I have new glasses! So much more than a quest to literally improve the clarity of my eyesight, the last four months have been a metaphor for gaining INNER clarity. Kind of a deep stretch, you say? Maybe…
Except there’s a “tragicomical” story behind this seemingly simple pair of glasses!
2023 was a difficult year for me. Grief, loss, stagnation—I could not envision my future clearly AT ALL. I was all over the place, depending on the day, for what I wanted to do, go, and be for myself and my clients. No matter how hard I tried, clarity eluded me.
As a Gemini, I’m used to people thinking my multi-tasking is “fickle,” but there’s always been a process to my overlapping endeavors. I’d have an inner nudge, or excitement guided me when to temporarily pause one project or start another. But not last year. This lack of inner vision was expressed physically with great changes to my eyesight.
I would have to flip back and forth between my readers, contacts, and old glasses! Sometimes I’d have two pairs of glasses on at once (and don’t get me started if I needed sunglasses on, too!). It was comedic on the outside! But I was soooo over it on the inside; patience was never an easy virtue for me.
So, in August, I decided to take action and get progressive lenses. (~Sigh. Does anyone else feel me here?)
A simple task yet there was nothing easy about it. A wrong Rx, an optometrist who wouldn’t recheck his work and gaslighting me into thinking it was “only me”, three returned pairs, and a small breakdown out of frustration. This took me through November, and I was back to square one. And, exhausted.
I knew I had to follow my own advice and wait it out; there was a reason this wasn’t working for me. Would surgery be better for me? Or would a prettier frame come out shortly? I didn’t know, but I followed the flow of circumstances knowing it would always be for my benefit, saving energy and even more/unwarranted frustration—IF I could be patient.
I was being delayed in seeing clearly on the outside until I could see myself more clearly from the inside. It wasn’t anything I did consciously; I simply allowed myself to be, enjoy the holidays with family, and fully experience that love and connection. Of course, it sounds like I did that naturally, but nope! I forgot. I forgot because, well… I didn’t expect a life lesson to come in the simple task of buying glasses! But after three months of roadblocks and greater confusion for why – this – was – being – so – difficult… the “Ah ha” set in. I was being taught there are messages for me in the everyday just as much as in the grander journeys of major decisions or career goals. I needed to wait.
A new year brought new energy. On January 2nd, I went to a new optometrist. I knew the timing was right because everything easily flowed! Doc confirmed the original Rx was wrong, corrected my script, and spent so much time with me listening to my concerns.
He even discussed new options for higher-quality progressive lenses; something nobody else had ever done because it meant deferring me to another business. (BTW, Varilux XR lenses are so worth the extra $200! I highly recommend them for those who are hesitant to get progressive or who don’t like wearing them).
Do you feel like you have “blurry lenses” when seeing your future?
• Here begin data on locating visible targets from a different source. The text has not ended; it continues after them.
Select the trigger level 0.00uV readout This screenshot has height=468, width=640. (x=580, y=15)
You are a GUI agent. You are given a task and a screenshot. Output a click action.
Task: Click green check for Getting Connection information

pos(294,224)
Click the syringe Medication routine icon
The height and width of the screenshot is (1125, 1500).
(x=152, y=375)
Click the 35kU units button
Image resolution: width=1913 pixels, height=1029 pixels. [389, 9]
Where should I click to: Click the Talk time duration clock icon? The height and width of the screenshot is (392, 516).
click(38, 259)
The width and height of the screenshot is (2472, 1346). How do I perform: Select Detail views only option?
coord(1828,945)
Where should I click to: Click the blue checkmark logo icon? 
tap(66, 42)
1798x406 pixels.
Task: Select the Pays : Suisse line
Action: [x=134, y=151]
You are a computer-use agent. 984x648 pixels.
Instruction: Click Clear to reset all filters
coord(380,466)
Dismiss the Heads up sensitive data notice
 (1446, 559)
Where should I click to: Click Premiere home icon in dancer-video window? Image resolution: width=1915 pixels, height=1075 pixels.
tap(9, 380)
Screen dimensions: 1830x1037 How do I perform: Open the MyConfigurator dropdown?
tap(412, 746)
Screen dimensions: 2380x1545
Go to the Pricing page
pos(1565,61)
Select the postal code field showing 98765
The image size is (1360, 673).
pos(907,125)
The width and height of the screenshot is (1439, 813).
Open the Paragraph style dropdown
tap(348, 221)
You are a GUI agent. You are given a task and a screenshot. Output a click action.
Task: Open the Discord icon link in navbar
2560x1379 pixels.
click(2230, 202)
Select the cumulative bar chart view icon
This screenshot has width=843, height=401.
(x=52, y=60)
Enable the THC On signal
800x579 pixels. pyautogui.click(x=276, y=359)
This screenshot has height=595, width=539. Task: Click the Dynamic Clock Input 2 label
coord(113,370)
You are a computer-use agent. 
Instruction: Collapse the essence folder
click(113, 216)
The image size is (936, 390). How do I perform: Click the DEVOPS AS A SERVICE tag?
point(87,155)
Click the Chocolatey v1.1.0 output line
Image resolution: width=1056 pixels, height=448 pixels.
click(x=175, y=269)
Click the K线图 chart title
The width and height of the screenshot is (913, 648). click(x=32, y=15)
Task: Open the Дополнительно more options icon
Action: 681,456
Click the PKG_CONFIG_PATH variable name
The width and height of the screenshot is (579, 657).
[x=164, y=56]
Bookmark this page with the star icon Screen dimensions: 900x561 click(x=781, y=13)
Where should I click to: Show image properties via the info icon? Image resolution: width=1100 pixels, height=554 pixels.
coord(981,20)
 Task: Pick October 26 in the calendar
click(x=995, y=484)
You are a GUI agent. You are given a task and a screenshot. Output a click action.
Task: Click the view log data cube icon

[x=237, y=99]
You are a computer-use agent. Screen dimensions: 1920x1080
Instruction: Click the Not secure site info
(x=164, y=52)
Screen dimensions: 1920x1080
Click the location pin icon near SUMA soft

My advice is not to force clarity. It’s elusive for a reason. Allow it to take its time and see the joy that’s right in front of you. Healing doesn’t always have to be consciously explained or understood, and clarity comes naturally when we live in the moment instead of always focusing on the future. We just have to follow the clues life gives us.
Besides, It may not be your time to heal or shift but the people who are to come into collaboration to help. Either way, this downtime? It’s a gift—your recess in Earth School!
Wa-la! A few weeks later my new glasses arrived! I keep singing the lyrics, “I can see clearly now, the rain is gone.” They fit perfectly. I see perfectly. I barely notice the progressive lenses. I feel the truth resonate in my body when I get to the lyrics, “it’s gonna be a bright, bright sunshiny day!“
Watch out 2024. I see you clearly now, and here I come!